History Teacher, Garth Webb Secondary School

What do you love about your job?

What I love the most about my job is that I get to learn!  I enjoy learning and what is amazing is that I get to learn everyday.  As an amateur historian with a passion for history, I find it inevitable that what I learn is what I teach.  I am inevitably bringing it into the classroom.  I like both the content of what I teach, as well as thinking deeply about teaching pedagogies.  Foremost, though, I love engaging with my students.

In this challenging year, what have you tried that is working?

This year, I have been offering more choice than ever before… choice choice choice! For students, there is choice in topics, resources, and stories.  A bonus from being in front of a screen so much in virtual learning is the worries about accessing content.  There is a world of content for students to delve into, all at their fingertips.  In particular,  consuming podcasts has been a great way for students to access the (often untold) stories in history.  From History Extra (BBC), to Dan Snow’s History, The Secret Life of Canada, they are a great entry point into history and often through the medium of storytelling, which is engaging and doesn’t involve a screen.  I’m looking forward to getting past the days of printing 25 articles for students because students don’t have their own tech.  I really think that the norm of every student learning with technology will transfer over when we go back to class.

What is a challenge and isn’t working…yet?

The challenge of connecting with the students is still very, very, real.  I don’t get to talk to them enough and miss those casual moments in the classroom. Cameras off, emails are short, communicating only in the chat,  breakout rooms participation, it all remains a struggle. Students are increasingly tapped out. I am finding this creates huge ramifications on assessment.  I can think of a particular student that I know is absolutely brilliant but in this mode of teaching and learning, it is really hard to reach him.  He is there, getting by, but if we were in person, I could have gotten to know him better, and draw out that brilliance.
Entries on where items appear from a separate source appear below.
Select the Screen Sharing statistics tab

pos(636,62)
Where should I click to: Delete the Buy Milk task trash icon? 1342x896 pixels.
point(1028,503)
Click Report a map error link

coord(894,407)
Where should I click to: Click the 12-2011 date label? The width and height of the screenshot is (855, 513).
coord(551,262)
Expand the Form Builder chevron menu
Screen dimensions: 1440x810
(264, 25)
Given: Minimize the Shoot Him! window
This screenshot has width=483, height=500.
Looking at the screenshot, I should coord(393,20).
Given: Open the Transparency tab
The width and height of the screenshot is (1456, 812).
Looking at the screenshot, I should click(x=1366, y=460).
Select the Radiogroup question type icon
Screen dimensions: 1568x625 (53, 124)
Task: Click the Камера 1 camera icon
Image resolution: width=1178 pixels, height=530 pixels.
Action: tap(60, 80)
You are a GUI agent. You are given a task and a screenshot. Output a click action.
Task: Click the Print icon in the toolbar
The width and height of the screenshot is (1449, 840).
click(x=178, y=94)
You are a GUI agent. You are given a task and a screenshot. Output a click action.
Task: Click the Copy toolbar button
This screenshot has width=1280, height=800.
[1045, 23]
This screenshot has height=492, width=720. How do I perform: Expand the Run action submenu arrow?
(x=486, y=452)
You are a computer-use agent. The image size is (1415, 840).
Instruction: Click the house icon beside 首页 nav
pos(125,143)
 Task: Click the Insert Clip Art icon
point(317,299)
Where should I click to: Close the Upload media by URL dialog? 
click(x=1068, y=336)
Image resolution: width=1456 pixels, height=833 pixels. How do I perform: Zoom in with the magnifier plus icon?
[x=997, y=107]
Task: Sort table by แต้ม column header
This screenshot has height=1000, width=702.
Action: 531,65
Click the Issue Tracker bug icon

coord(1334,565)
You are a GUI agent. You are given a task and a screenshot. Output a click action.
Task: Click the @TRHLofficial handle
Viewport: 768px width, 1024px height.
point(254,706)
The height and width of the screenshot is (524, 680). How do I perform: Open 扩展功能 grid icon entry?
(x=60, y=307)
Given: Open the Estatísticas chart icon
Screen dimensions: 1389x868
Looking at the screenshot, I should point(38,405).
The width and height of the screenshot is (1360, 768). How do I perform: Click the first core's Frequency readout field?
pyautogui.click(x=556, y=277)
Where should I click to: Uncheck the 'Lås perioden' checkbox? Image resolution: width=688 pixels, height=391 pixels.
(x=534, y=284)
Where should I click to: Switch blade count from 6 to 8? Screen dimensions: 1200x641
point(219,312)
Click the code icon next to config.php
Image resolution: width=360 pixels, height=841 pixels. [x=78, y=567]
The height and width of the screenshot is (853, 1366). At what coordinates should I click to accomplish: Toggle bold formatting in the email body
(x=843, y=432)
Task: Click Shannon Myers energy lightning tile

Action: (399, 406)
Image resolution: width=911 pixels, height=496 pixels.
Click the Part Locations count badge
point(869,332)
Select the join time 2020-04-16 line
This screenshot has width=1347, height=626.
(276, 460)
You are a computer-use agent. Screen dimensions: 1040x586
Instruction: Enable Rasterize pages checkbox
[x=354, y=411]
For students, it is still too easy for them to run away from you right now if they want to.  I fear that is something we will have to unlearn when we get back in school.

What is one tiny victory you have had?

Stories are important – I’m shifting more and more to the use of stories to bring history to life.  The kids want stories, it is how they best learn and are engaged.  This year in particular, I have decentred the traditional narrative and recentred the stories of diversity in history.  What I love is that they are fascinated by them and shocked that they never get shared.  They feel like it is You are getting let in on a secret.  A personalized entry to the complexities of history, beyond the single narrative you always hear.

Words of Encouragement for staff

Let go of what you used to do!  You can do it!  While some people find it hard to embrace new things, this year, one surprising benefit to this difficult year, is that it has been an easier time to embrace new things.  We have needed to let go of the old, this year gave us a break from what we used to do.  Personally, I really had a chance to rethink the structure of school, but not really the time to implement all that I’m thinking.  In the quadmester model, it still feels like a churn and burn in terms of the speed of school.  I’m hoping we will be able to collectively apply all that we learned this year in the upcoming years.

What is your motto?

“If I’m not trying, I’m dying.”  I live by this, and say this all the time.  You have to keep pushing, growing, learning!